Agacé par une question portant sur la comptabilité de l’entreprise, ce dernier avait traité son interlocuteur de « trou du cul ».

Boussoles déréglées

Les histoires de Tesla et Symantec sont différentes sur la forme, précise M. Volokhine, l’une ayant « maltraité les analystes », et l’autre ayant « imposé de manière inacceptable le mystère sur une enquête qui concerne l’entreprise ».

« Mais le réflexe est le même: dans le doute il n’y a pas grand intérêt à rester investi en raison de l’inconnue », juge-t-il.
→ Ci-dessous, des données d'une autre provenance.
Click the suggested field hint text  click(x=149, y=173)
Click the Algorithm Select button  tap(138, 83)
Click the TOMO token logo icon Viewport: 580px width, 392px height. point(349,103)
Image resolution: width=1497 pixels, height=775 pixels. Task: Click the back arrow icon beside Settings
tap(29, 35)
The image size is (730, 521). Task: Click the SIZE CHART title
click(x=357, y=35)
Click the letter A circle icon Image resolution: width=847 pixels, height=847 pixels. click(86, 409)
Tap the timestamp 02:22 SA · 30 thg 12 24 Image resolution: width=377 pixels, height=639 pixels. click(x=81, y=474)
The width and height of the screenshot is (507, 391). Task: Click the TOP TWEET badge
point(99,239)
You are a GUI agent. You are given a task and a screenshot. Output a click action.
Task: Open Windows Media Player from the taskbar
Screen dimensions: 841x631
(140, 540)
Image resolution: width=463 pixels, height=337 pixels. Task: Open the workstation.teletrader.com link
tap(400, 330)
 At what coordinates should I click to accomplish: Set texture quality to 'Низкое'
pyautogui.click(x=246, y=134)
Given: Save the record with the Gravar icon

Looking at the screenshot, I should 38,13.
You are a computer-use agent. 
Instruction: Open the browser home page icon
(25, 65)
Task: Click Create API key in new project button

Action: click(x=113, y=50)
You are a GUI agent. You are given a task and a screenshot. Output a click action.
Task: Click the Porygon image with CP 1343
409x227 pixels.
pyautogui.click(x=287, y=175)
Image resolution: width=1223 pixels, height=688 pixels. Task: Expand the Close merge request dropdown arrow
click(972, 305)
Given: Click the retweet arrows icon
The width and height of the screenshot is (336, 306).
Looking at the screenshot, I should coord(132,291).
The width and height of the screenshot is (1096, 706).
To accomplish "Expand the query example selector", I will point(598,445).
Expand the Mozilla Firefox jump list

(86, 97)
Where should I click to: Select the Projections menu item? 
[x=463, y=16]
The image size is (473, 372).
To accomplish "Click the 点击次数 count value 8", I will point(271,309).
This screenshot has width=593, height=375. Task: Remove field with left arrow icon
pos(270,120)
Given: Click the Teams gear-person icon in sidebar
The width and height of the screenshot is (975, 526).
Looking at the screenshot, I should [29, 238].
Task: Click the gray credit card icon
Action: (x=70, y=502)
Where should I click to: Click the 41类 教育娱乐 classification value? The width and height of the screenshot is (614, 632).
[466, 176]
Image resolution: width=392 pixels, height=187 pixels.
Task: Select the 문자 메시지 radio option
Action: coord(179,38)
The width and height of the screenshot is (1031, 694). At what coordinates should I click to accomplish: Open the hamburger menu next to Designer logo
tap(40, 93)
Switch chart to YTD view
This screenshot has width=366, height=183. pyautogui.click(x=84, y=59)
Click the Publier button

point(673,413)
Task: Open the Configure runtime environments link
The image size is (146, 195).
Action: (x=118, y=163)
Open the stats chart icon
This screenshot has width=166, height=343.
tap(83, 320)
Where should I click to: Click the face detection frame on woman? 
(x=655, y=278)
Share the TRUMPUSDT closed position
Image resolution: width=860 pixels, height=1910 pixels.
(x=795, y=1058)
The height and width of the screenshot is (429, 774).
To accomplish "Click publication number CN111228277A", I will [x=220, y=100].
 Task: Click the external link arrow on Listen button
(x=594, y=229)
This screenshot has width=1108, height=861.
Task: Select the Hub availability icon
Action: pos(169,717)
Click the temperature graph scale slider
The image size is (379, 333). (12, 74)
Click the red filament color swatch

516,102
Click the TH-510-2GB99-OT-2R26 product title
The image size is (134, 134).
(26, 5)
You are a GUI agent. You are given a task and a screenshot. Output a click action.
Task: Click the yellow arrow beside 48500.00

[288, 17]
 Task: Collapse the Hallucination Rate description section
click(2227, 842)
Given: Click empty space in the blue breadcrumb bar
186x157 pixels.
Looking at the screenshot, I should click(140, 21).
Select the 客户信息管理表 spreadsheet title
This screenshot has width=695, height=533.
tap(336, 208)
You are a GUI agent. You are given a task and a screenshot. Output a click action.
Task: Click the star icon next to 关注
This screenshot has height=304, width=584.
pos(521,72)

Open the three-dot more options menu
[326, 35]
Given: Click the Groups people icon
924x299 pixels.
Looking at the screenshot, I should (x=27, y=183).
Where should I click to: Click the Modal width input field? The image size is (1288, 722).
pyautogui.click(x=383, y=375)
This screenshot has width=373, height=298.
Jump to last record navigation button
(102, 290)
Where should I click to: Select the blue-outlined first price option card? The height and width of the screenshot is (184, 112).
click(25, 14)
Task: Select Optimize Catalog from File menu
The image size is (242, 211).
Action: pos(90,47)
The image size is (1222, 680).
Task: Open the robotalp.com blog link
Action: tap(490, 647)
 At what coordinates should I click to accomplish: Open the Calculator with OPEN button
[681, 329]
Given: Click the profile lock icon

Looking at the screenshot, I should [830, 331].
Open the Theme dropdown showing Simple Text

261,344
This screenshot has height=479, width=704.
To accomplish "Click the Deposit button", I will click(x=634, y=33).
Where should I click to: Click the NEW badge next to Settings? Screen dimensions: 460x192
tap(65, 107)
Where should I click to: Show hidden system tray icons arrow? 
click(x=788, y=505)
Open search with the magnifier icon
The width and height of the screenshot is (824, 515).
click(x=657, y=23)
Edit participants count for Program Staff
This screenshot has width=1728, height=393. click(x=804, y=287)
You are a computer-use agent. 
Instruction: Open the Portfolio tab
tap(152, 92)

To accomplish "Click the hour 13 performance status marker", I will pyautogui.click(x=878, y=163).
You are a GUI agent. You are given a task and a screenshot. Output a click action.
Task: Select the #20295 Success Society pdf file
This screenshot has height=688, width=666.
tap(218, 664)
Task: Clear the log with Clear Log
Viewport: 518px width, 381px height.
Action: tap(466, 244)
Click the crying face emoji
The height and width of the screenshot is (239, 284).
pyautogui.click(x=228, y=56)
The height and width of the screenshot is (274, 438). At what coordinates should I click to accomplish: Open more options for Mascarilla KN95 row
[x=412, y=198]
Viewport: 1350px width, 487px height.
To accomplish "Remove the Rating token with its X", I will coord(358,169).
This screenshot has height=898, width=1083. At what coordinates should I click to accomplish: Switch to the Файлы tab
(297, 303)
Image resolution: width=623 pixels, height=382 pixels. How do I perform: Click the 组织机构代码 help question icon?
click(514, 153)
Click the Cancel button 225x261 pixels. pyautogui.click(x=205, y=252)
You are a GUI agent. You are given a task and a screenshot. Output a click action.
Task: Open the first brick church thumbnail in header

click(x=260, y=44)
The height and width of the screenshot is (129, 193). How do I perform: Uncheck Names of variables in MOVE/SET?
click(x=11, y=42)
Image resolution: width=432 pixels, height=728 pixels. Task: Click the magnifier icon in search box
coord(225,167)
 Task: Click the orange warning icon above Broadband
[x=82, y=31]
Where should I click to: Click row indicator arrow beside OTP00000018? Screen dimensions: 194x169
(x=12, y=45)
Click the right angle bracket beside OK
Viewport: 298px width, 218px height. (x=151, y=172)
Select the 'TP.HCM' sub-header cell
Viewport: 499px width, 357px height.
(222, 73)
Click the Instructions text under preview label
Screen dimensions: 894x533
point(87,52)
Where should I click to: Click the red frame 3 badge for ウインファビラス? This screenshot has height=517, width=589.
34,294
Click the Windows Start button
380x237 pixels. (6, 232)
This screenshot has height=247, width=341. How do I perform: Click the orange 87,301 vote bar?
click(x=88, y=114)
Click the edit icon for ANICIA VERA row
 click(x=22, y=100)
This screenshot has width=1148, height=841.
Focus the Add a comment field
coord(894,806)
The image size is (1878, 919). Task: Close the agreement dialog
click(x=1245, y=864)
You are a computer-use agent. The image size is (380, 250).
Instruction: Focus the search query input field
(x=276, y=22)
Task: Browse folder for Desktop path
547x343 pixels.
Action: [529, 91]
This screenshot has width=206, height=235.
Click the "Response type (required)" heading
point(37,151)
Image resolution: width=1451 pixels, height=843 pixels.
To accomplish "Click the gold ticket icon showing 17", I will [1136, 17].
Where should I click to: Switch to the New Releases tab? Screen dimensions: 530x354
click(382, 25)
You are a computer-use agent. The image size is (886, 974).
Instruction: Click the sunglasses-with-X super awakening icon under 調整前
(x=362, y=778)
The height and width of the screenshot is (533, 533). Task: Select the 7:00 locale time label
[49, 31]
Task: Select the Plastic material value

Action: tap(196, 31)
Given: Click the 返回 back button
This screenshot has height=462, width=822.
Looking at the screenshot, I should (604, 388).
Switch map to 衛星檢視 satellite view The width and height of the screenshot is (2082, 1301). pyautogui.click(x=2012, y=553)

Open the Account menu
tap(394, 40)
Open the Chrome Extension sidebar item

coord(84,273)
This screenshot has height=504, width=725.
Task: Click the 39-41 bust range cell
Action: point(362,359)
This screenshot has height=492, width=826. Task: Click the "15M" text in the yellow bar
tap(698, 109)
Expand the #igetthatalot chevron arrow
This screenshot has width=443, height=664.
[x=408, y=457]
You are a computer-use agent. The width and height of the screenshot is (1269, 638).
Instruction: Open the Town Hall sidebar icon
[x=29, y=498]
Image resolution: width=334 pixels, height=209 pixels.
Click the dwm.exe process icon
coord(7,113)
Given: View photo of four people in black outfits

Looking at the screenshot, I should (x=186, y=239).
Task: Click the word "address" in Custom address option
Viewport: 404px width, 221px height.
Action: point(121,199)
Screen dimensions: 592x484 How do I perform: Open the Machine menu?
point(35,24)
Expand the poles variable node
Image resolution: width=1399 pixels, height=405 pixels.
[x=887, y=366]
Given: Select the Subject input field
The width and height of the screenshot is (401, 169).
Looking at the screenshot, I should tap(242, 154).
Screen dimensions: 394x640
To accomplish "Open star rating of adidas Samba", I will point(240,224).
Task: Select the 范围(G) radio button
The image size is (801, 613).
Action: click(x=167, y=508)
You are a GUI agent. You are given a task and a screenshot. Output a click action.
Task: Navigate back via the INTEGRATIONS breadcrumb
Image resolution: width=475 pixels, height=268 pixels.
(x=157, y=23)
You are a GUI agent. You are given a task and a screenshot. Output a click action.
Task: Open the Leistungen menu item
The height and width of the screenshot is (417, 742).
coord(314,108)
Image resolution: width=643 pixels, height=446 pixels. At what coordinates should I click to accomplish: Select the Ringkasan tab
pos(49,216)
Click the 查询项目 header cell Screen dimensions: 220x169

« C’est certainement frustrant pour eux. Mais dans l’ignorance, ils préfèrent adopter une position qui consiste à appeler à vendre d’abord et à essayer de comprendre ensuite », abonde Jack Ablin, responsable des investissements de Cresset Wealth Advisors.

Les analystes financiers, boussoles indispensables, mais parfois déréglées des marchés financiers, lorsqu’il s’agit de prédire les résultats et la santé des entreprises, ont acquis un pouvoir considérable sur l’évolution du cours de Bourse des entreprises.

Ils sont parfois accusés de prévisions trop optimistes, au risque de précipiter les cours boursiers dans le rouge si les résultats financiers des entreprises s’avèrent inférieurs à leurs estimations.

Ou à l’inverse d’être trop pessimistes, à l’instar des résultats d’Apple en début de mois qui ont montré de solides ventes d’iPhone de 52,2 millions d’unités, alors que nombre d’entre eux avaient dans les semaines précédentes revu à la baisse leurs estimations de ventes concernant le produit phare de la marque à la pomme.